Task instructions —
Retype, without any change, the first line of the records and every line after it through the one containing "Task: Click the SR column header".

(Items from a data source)

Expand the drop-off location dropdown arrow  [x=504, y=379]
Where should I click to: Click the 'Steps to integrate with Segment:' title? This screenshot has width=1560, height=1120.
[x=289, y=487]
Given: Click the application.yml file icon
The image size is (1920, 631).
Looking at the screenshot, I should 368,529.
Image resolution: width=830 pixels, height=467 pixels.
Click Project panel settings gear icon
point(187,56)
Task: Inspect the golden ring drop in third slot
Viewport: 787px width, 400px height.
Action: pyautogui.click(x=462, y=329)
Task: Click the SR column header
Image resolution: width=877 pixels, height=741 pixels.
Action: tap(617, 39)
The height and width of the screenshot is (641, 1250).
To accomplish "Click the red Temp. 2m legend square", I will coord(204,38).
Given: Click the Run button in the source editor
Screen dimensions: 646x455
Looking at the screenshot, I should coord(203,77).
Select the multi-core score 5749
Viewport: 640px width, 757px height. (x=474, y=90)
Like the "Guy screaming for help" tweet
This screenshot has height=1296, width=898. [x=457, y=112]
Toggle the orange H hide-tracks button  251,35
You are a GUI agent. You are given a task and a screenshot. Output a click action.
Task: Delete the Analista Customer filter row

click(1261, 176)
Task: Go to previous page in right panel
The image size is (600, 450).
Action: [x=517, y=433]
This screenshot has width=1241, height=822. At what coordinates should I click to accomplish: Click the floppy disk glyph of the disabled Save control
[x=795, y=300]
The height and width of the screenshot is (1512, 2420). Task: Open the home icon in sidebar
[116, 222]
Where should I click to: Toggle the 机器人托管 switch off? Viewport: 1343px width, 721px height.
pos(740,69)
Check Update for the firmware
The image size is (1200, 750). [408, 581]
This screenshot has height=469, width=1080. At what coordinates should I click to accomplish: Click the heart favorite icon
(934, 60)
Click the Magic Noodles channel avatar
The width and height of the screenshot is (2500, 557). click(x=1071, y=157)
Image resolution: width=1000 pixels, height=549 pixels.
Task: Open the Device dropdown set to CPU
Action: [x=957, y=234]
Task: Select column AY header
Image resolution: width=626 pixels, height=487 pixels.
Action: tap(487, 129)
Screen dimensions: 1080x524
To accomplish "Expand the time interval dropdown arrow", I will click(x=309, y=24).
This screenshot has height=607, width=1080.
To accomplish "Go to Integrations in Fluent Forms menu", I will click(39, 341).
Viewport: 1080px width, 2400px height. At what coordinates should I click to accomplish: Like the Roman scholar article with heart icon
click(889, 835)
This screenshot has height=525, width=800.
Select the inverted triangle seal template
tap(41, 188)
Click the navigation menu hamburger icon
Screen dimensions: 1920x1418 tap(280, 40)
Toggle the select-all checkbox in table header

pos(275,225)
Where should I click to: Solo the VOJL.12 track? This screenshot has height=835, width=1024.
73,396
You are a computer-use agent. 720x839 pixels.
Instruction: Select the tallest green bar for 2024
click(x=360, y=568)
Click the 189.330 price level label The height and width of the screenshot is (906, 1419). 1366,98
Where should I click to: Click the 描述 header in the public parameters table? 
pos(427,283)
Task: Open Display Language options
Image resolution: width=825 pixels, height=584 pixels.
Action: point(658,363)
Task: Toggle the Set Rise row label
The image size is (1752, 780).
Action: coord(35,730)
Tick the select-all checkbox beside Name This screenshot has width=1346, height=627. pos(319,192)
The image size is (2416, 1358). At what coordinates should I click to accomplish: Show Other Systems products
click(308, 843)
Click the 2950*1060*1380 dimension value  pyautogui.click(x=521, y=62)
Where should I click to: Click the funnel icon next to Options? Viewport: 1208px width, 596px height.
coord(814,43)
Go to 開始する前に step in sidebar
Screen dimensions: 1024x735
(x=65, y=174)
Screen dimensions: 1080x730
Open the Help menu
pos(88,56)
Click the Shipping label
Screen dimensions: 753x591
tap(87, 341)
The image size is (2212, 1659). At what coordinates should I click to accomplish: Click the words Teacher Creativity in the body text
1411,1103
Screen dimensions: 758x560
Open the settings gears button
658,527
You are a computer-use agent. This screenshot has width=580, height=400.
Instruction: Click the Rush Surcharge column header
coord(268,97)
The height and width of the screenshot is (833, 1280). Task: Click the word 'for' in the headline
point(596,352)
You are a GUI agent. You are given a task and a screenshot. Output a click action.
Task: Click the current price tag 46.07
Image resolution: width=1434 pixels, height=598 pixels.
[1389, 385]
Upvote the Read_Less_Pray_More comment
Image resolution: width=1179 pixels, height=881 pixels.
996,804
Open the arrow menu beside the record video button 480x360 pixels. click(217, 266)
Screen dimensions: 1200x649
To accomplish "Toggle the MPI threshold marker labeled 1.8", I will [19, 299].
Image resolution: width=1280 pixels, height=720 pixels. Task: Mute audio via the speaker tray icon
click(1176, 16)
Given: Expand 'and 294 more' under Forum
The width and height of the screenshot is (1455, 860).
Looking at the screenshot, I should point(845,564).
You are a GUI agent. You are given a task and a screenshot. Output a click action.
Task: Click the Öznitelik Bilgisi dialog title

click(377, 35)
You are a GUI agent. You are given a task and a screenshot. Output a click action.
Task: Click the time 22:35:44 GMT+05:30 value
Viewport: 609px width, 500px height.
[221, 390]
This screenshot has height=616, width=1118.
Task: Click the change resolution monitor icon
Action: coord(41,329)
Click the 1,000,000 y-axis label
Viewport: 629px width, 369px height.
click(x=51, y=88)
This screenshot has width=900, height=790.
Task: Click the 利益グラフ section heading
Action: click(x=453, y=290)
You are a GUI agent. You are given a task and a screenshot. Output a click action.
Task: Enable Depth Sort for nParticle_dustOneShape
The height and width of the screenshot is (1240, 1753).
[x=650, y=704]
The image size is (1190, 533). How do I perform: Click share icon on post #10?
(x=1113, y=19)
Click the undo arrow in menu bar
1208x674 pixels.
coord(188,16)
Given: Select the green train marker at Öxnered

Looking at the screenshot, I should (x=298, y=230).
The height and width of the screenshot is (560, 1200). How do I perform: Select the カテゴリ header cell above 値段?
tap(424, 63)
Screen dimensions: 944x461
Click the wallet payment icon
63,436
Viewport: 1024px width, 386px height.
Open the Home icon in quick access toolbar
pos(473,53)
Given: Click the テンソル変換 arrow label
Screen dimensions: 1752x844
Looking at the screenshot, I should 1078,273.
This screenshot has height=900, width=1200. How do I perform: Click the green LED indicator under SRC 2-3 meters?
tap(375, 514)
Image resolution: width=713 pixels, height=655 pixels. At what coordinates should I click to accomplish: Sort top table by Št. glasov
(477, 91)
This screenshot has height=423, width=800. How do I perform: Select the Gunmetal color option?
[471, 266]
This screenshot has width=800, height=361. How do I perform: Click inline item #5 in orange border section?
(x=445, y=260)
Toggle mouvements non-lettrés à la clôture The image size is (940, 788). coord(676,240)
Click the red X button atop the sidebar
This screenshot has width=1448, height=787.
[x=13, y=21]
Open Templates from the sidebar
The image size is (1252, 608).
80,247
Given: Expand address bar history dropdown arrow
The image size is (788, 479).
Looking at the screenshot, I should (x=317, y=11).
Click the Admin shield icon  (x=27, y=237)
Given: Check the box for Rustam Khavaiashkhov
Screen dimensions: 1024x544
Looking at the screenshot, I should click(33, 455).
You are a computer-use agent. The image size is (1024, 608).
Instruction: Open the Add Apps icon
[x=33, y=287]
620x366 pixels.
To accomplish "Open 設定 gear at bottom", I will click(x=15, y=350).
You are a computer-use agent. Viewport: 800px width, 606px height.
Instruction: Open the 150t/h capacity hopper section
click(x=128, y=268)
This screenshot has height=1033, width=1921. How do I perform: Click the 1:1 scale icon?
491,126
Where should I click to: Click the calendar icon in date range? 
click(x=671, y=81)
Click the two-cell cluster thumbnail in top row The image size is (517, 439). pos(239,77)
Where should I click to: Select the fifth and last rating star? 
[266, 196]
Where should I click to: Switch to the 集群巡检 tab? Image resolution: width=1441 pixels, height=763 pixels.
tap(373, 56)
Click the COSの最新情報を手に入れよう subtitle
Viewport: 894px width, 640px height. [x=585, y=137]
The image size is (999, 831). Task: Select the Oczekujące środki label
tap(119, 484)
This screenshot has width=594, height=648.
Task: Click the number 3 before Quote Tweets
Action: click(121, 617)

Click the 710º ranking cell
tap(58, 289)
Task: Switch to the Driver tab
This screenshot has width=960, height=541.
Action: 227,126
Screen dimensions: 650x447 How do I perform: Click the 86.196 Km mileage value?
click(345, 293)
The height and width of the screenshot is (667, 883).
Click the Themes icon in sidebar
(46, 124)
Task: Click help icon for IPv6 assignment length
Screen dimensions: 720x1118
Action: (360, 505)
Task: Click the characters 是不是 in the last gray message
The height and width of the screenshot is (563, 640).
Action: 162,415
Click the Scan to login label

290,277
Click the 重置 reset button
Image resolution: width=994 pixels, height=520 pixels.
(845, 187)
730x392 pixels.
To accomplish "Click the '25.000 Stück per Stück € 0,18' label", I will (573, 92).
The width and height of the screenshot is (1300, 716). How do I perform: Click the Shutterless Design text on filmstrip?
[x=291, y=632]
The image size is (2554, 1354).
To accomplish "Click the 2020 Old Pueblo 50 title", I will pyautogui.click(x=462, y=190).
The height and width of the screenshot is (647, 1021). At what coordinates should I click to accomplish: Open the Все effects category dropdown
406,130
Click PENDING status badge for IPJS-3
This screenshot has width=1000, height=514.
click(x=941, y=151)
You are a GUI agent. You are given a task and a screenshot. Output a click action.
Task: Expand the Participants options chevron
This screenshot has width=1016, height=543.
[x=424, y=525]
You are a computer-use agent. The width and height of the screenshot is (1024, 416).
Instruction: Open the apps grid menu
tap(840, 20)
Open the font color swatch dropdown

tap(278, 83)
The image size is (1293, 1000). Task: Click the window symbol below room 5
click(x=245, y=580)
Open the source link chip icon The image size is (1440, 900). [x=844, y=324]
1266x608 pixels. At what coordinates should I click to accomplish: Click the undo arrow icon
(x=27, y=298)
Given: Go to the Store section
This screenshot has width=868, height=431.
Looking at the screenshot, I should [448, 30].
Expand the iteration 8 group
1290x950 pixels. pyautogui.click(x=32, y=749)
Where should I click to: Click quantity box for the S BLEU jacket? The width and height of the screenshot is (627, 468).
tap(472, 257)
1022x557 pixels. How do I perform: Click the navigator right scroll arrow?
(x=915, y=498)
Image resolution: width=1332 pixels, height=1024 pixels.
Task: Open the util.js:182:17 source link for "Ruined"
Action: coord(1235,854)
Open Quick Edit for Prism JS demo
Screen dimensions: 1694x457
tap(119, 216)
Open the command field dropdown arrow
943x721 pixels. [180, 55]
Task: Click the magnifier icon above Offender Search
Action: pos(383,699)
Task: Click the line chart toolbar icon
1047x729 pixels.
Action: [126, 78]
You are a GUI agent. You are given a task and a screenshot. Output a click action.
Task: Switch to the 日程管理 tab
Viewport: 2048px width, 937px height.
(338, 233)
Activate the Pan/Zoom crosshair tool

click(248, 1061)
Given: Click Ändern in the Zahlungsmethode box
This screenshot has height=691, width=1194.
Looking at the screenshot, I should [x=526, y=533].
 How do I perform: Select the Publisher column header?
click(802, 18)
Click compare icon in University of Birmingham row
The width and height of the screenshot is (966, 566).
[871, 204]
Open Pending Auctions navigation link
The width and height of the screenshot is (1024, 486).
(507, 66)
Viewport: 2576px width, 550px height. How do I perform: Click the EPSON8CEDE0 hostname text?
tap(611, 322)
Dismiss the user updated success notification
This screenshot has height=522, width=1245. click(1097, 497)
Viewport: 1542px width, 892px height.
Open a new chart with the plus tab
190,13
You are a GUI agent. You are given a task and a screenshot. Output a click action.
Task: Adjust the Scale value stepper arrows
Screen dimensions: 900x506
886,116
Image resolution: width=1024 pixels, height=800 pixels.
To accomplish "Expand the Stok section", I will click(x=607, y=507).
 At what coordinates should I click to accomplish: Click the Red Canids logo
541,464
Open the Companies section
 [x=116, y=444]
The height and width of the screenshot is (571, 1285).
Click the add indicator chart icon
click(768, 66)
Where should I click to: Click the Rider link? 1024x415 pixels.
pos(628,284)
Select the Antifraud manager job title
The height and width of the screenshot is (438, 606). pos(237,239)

Exercise response —
Expand the drop-off location dropdown arrow  [x=504, y=379]
Where should I click to: Click the 'Steps to integrate with Segment:' title? This screenshot has width=1560, height=1120.
[x=289, y=487]
Given: Click the application.yml file icon
The image size is (1920, 631).
Looking at the screenshot, I should 368,529.
Image resolution: width=830 pixels, height=467 pixels.
Click Project panel settings gear icon
point(187,56)
Task: Inspect the golden ring drop in third slot
Viewport: 787px width, 400px height.
Action: pyautogui.click(x=462, y=329)
Task: Click the SR column header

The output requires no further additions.